A brief look at machine-learning powered literature search

Machine-learning (ML) and neural networks are transforming data science and life sciences. They are being applied to deal with the challenges of making sense of piles of ‘big data’ that are growing bigger all the time.

Now, these same tools are now being applied to searching the gigantic scientific literature databases (PubMed contains > 30M citations) in order to bring more relevant results to researchers.

A simple PubMed search proceeds by matching terms like the following:

…if you enter child rearing in the search box, PubMed will translate this search to: “child rearing”[MeSH Terms] OR (“child”[All Fields] AND “rearing”[All Fields]) OR “child rearing”[All Fields]

https://www.ncbi.nlm.nih.gov/books/NBK3827/

If you want to get potentially more sophisticated than simply searching on matching terms, like PubMed, take a look at the methods below. Without having used each one extensively, it’s difficult for me to tell if the results are an improvement on PubMed or Google, but let’s just jump in an explore each one briefly:

Semantic Scholar

First up is Semantic Scholar. According to the “about me” page, SS is aimed at helping researchers find relevant publications faster. It analyzes whole documents and extracts meaningful features using various types of ML. The authors claim that this method results in finding influential citations, key images and phrases, and allows the researcher to focus on impactful publications first. They claim to index 176M articles, and have filters for high-quality publications. Detail about this are scarce however.

A search results page from Semantic Scholar search for “single-cell RNA-seq”

The search results appear to have some nice features. Above is a screencap of the results for a “single-cell RNA-seq” search. In the image below, you can see that beneath each paper title and abstract are a couple of numbers in orange. The number on the left is the number of “highly influential citations.” This is the number of papers where this paper played an important role in the citing paper. The second number on the right is the “citation velocity” which represents the average number of citations per year for that work. Then there are several more useful buttons, including a link out, a button that brings up the citation in a variety of formats, a “save” button, and a button to add the paper to my Paperpile library.

Clicking through on one paper yields a page that looks like this:

A results page from Semantic Scholar. Key figures are pulled out and highlighted for quick viewing. Key topics covered in the work are shown on the right.

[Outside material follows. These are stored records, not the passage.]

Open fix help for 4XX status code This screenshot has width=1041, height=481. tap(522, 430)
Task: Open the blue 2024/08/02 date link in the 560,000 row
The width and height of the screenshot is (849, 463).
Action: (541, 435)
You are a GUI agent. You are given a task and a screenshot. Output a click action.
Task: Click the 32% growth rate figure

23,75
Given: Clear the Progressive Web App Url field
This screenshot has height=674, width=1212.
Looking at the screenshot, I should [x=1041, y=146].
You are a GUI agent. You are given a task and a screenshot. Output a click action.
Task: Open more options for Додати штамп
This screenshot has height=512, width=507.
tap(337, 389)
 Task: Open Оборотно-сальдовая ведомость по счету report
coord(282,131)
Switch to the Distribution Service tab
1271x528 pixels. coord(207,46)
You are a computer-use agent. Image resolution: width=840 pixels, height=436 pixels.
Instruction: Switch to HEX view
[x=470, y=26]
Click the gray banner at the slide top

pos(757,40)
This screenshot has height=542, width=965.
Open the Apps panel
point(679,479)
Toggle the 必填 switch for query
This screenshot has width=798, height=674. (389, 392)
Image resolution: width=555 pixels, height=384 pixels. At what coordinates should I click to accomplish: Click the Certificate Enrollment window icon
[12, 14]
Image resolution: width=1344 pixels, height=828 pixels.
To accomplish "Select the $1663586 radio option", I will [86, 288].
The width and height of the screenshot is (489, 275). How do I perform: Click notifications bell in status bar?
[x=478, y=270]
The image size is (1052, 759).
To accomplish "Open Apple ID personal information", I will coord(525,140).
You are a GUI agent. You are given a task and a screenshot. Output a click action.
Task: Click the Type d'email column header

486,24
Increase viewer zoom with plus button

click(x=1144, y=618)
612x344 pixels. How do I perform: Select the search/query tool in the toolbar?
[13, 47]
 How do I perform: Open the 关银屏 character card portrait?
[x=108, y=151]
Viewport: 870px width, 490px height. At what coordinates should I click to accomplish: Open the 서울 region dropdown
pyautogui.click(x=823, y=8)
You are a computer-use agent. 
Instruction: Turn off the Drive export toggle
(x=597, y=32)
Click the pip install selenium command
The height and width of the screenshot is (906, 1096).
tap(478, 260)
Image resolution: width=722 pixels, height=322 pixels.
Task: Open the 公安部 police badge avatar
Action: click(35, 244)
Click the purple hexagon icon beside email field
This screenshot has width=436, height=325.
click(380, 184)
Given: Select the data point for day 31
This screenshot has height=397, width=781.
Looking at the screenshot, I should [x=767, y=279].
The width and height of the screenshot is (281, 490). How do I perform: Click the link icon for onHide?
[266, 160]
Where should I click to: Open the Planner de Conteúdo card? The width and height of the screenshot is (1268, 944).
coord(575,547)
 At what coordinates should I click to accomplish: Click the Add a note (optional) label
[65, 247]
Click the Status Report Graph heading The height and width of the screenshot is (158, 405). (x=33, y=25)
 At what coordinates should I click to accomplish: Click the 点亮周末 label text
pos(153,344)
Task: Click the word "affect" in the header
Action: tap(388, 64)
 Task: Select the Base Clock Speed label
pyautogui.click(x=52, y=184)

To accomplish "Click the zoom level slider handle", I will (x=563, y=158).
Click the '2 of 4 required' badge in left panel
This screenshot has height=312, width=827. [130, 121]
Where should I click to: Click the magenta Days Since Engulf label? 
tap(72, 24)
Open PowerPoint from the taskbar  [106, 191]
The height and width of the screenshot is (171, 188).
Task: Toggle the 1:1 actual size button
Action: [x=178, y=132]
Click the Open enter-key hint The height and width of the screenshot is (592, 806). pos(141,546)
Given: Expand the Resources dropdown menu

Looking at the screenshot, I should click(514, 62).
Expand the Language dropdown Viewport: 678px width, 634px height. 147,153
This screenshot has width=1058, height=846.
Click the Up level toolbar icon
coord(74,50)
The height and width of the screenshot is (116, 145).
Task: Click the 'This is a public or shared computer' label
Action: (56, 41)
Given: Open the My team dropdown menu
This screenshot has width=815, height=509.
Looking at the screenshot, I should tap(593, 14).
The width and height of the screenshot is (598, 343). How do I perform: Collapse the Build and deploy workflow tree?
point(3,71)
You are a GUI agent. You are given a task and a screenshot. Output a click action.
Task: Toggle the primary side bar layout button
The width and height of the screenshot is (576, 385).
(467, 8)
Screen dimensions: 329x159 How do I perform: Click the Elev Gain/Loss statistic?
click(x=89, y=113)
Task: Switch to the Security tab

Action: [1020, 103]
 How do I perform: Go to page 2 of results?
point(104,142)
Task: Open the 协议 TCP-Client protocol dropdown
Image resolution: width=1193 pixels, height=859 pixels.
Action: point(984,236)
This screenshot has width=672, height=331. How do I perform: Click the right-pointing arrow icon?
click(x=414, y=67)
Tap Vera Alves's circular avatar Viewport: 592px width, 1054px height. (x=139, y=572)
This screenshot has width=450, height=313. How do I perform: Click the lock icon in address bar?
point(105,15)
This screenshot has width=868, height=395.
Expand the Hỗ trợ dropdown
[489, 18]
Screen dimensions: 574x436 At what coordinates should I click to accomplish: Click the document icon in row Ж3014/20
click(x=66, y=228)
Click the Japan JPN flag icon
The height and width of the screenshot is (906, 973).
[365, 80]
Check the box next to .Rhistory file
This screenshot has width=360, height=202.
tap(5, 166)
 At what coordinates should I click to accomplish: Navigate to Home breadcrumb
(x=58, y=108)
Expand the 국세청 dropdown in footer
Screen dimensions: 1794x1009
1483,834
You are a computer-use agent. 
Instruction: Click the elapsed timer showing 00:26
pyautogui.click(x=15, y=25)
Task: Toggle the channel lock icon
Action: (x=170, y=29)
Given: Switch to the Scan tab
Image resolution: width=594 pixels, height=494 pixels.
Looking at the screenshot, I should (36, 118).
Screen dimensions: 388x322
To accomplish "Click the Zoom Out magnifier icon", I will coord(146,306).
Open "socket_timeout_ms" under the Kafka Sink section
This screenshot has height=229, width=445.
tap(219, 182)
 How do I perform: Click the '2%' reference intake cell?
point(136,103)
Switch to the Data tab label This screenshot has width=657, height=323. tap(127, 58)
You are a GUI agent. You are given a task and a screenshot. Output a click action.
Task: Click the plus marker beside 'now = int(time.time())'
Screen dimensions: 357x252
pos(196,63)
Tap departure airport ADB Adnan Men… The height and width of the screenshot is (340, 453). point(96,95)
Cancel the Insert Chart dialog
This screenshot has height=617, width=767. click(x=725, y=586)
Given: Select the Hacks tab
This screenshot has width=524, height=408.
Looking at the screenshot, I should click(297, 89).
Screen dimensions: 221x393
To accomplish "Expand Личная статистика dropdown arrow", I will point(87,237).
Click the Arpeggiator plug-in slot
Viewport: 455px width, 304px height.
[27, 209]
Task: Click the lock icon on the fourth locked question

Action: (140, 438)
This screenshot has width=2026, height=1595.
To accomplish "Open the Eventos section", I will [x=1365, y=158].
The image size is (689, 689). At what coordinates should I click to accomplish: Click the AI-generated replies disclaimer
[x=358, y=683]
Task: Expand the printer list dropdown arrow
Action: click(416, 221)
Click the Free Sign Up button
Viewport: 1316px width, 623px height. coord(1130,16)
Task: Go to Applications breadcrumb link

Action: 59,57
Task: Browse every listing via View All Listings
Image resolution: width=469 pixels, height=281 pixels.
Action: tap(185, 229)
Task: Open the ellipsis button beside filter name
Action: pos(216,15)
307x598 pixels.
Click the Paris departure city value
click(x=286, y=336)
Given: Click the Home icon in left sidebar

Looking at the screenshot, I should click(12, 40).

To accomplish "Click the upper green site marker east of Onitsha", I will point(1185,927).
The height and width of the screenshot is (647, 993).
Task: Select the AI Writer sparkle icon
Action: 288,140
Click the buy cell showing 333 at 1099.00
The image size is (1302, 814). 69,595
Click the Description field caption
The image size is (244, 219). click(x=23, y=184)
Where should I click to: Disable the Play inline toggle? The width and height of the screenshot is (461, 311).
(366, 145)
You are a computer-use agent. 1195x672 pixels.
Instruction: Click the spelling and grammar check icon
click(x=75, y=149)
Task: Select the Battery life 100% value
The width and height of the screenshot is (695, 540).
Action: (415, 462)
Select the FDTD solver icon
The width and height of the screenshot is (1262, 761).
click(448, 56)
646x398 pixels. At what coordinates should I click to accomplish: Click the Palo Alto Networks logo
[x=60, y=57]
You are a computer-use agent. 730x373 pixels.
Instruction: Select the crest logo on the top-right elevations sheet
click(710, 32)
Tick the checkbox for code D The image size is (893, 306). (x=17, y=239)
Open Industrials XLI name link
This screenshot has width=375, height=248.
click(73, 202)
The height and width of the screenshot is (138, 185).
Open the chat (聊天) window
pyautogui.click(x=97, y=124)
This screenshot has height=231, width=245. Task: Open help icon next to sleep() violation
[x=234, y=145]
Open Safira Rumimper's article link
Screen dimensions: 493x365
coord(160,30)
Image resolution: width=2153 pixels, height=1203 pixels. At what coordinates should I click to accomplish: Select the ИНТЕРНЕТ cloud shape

This nice, clean interface makes it easy to absorb the content of the paper, including browsing the abstract and key figures. You also have a metrics box in the upper right that shows how many times the paper is cited, how many are “highly influenced”, and where in the citing papers this paper is referenced. The headings across the middle of the results page break down the sections that are below. These include “Figures and Topics”, “Media Mentions” where SS finds blog posts and online reports that mention this topic, “Citations” which is a list of the citing papers, “References” which is the papers referenced by this paper, and “Similar Papers” which are papers that cover related topics.

Iris.ai

Iris.ai is machine-learning tool that uses neural networks to build knowledge graphs about publications. The “about me” section includes a cutesy intro in the first person, as if the algorithm were just a really smart person reading a lot of papers and not a research project. Anyway, Iris claims to have “read” at least 77M papers in the core database. There is a good article here detailing the evolution of Iris since her founding in 2016. And the Iris.AI blog is a good place to learn of updates to the method.

When you perform a search with Iris.ai the interface looks like this:

Above. The search interface for Iris.ai.

This looks like a standard search bar, but instead of searching keywords you either input a URL of a paper you are interested in, or you write a title and 300 word paragraph describing a research problem. So there is some work on the front end to get to useful results, but possibly worth it if you need to deep dive into the literature. Let’s take a look at those results below.

Above: Search results for the paper “CNVkit: Genome-Wide Copy Number Detection and Visualization from Targeted DNA Sequencing.”

OK, this is wild. I’ve never seen a search result like this “map” of the knowledge that results from searching a paper. In this case, I searched the “CNVkit” paper. Each “cell” in this map can be zoomed in on, revealing sub-categories that further break down the knowledge and context of the papers. Below that are the actual papers themselves.

Here I’ve zoomed in on “Target” cell and then “Re-sequencing” cell. Now I’m down to individual papers that make up this “cell.”

I hope you’ve enjoyed this brief tour through some advanced ML-powered literature searching tools. I am going to make an effort to incorporate these into my own work with literature searching and see what difference it makes (maybe a subject for a future post).